→ TEXT EXCERPT
§ §
# replacing water with RV antifreeze in closed loop system



## Jim Bunton (Mar 16, 2004)

How would the efficiency of RV antifreeze compare to water when using it in a closed loop solar collector to run hot liquid through solar collector panel and then through a cement floor to use as radiant heat? Would it keep the lines from freezing at night rather then draining them down?

Jim


----------



## wy_white_wolf (Oct 14, 2004)

TMK, RV antifreezes can't handle the heat and break down when exposed to higher temps.


----------



## Jim-mi (May 15, 2002)

Degradation of RV fluid will leave you with a mess in your system....


Bite the bullet ($$) and get the tried and proven Propalene(sp) Glycol


----------



## Ross (May 9, 2002)

There are several propylene (maybe?) glycols for heating systems. Just took a quick look and found this.
§ §
→ GIVEN ENTRIES
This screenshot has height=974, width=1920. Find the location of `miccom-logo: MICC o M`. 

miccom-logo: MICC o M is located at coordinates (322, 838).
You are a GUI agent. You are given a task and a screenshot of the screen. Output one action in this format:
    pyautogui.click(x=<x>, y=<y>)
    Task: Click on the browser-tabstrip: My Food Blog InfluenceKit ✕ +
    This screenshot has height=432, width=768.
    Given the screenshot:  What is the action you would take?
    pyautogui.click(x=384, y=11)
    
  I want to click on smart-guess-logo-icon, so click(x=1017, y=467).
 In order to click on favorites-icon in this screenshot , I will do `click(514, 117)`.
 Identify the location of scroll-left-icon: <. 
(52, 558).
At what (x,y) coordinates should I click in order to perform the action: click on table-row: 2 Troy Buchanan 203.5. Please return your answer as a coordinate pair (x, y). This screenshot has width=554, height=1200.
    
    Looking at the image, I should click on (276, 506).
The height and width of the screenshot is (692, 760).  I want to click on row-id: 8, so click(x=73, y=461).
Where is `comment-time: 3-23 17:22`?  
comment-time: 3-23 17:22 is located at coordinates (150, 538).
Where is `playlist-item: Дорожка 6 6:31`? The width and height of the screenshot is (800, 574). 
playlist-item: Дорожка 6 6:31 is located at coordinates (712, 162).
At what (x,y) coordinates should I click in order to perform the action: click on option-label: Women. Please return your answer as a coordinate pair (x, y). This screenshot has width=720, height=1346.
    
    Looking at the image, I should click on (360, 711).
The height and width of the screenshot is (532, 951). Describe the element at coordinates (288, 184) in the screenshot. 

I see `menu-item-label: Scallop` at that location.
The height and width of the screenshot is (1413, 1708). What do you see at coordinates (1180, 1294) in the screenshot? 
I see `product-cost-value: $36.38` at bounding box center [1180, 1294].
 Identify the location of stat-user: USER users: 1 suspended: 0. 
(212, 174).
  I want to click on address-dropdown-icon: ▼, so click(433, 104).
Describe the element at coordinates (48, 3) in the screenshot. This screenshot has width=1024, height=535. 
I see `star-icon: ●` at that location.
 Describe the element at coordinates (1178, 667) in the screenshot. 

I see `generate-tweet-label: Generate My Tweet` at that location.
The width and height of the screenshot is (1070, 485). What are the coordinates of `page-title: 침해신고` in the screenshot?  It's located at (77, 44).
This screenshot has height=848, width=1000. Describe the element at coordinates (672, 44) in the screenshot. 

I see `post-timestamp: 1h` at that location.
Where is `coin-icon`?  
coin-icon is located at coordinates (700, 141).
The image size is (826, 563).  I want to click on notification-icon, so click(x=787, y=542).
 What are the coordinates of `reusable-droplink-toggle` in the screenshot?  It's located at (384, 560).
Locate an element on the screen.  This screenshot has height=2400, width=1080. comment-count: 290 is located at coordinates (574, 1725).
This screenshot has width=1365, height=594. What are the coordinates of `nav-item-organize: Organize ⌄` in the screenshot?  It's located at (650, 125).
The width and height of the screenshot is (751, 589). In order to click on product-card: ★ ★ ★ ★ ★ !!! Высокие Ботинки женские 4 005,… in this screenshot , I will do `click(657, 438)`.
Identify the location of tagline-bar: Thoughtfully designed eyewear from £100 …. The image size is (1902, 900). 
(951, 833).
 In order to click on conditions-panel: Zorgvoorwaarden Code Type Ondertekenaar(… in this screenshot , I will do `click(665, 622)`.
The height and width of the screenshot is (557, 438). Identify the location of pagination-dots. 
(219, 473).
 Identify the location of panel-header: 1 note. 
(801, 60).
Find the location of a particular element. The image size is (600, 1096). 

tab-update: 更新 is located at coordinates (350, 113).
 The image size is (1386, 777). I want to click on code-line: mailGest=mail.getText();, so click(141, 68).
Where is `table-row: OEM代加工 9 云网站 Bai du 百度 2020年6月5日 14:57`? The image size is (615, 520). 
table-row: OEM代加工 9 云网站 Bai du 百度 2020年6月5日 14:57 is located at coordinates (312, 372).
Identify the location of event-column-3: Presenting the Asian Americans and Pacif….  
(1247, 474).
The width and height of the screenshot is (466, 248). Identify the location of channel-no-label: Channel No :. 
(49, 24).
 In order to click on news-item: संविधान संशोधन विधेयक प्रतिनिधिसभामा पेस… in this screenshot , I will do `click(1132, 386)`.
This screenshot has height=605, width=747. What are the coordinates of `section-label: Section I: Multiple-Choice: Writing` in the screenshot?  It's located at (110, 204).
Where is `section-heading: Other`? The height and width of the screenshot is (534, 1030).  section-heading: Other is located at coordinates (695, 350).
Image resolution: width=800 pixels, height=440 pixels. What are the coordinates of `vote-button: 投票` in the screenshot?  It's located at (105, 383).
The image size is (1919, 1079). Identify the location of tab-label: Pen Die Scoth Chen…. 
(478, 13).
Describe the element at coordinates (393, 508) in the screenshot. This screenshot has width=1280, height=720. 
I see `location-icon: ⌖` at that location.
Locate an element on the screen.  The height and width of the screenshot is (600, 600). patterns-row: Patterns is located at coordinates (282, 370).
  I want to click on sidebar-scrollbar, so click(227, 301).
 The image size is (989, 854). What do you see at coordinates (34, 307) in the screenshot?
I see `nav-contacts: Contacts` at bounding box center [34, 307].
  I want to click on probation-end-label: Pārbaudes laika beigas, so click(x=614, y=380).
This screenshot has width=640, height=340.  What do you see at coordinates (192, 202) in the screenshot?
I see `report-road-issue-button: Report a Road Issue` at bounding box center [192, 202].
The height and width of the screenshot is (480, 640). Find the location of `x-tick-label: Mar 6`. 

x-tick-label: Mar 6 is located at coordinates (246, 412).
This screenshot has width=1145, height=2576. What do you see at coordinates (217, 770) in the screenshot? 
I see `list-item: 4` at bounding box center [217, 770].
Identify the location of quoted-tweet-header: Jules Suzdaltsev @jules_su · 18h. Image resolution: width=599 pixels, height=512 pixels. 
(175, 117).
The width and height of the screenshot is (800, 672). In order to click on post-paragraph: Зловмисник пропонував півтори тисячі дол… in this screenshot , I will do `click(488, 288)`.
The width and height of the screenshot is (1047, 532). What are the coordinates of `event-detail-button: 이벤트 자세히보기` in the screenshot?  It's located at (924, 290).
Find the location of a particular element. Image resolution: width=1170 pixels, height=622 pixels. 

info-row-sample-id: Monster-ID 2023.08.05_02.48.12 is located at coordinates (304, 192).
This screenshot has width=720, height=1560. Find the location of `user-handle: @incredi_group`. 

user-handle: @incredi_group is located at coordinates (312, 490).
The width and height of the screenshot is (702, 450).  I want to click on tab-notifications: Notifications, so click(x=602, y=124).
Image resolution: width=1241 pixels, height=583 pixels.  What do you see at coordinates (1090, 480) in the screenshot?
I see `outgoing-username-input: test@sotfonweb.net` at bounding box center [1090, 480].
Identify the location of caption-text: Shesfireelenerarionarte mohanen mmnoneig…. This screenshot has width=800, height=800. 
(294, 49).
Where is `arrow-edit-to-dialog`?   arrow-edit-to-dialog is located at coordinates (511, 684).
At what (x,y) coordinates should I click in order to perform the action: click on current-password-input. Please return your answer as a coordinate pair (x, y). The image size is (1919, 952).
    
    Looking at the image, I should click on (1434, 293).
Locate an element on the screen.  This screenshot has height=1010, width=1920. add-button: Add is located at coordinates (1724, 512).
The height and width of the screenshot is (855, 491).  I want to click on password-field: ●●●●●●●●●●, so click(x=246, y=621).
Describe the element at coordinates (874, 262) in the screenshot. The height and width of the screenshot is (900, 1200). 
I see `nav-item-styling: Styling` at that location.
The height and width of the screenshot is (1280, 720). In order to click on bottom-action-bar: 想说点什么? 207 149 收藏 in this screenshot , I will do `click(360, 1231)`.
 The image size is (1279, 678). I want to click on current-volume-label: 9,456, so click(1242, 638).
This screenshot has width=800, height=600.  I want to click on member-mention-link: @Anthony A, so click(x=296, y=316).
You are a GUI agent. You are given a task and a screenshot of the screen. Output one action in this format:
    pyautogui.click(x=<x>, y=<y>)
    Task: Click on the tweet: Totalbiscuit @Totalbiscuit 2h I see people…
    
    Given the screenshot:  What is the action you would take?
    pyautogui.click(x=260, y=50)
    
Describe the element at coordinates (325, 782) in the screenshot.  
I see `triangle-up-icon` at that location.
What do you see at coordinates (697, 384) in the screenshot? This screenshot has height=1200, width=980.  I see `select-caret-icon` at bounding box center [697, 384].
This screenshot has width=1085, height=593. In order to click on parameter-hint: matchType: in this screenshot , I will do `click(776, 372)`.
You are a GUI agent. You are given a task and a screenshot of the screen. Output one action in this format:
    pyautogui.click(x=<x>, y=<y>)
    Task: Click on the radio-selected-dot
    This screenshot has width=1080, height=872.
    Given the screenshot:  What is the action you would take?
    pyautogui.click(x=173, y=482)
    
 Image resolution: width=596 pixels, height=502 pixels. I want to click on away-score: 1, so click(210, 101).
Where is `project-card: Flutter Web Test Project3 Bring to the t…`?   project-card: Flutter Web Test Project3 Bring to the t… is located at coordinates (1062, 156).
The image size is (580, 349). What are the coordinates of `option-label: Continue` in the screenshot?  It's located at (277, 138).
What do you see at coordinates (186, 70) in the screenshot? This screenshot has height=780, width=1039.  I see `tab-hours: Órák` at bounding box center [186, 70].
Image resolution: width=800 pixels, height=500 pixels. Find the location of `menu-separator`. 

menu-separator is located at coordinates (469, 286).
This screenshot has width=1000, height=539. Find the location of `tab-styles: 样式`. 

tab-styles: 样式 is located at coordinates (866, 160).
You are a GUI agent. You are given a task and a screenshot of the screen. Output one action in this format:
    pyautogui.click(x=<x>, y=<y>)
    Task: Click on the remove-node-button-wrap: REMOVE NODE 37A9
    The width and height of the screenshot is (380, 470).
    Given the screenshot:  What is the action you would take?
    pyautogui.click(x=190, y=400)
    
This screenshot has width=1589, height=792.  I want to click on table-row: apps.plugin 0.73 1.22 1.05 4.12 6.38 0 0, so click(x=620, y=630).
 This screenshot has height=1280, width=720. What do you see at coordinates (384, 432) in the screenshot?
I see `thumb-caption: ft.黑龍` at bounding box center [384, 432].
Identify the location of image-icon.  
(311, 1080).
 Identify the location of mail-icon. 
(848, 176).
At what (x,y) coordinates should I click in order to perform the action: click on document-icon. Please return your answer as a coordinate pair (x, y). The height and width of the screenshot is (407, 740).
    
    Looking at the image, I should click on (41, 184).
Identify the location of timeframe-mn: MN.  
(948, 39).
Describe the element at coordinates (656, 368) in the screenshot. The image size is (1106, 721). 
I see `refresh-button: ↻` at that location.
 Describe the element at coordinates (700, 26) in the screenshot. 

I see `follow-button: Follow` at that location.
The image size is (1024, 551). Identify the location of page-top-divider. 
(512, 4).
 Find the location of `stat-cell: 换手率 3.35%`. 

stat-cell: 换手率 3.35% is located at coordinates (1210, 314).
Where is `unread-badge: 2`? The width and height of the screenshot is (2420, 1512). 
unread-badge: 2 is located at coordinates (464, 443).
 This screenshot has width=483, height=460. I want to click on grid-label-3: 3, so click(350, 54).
§ §
→ WHAT YOU HAVE TO DO
Reproduce word for word the stretch of the RV antifreeze thread from "## wy_white_wolf (Oct" through "in your system....".

→ EXPECTED ANSWER
## wy_white_wolf (Oct 14, 2004)

TMK, RV antifreezes can't handle the heat and break down when exposed to higher temps.


----------



## Jim-mi (May 15, 2002)

Degradation of RV fluid will leave you with a mess in your system....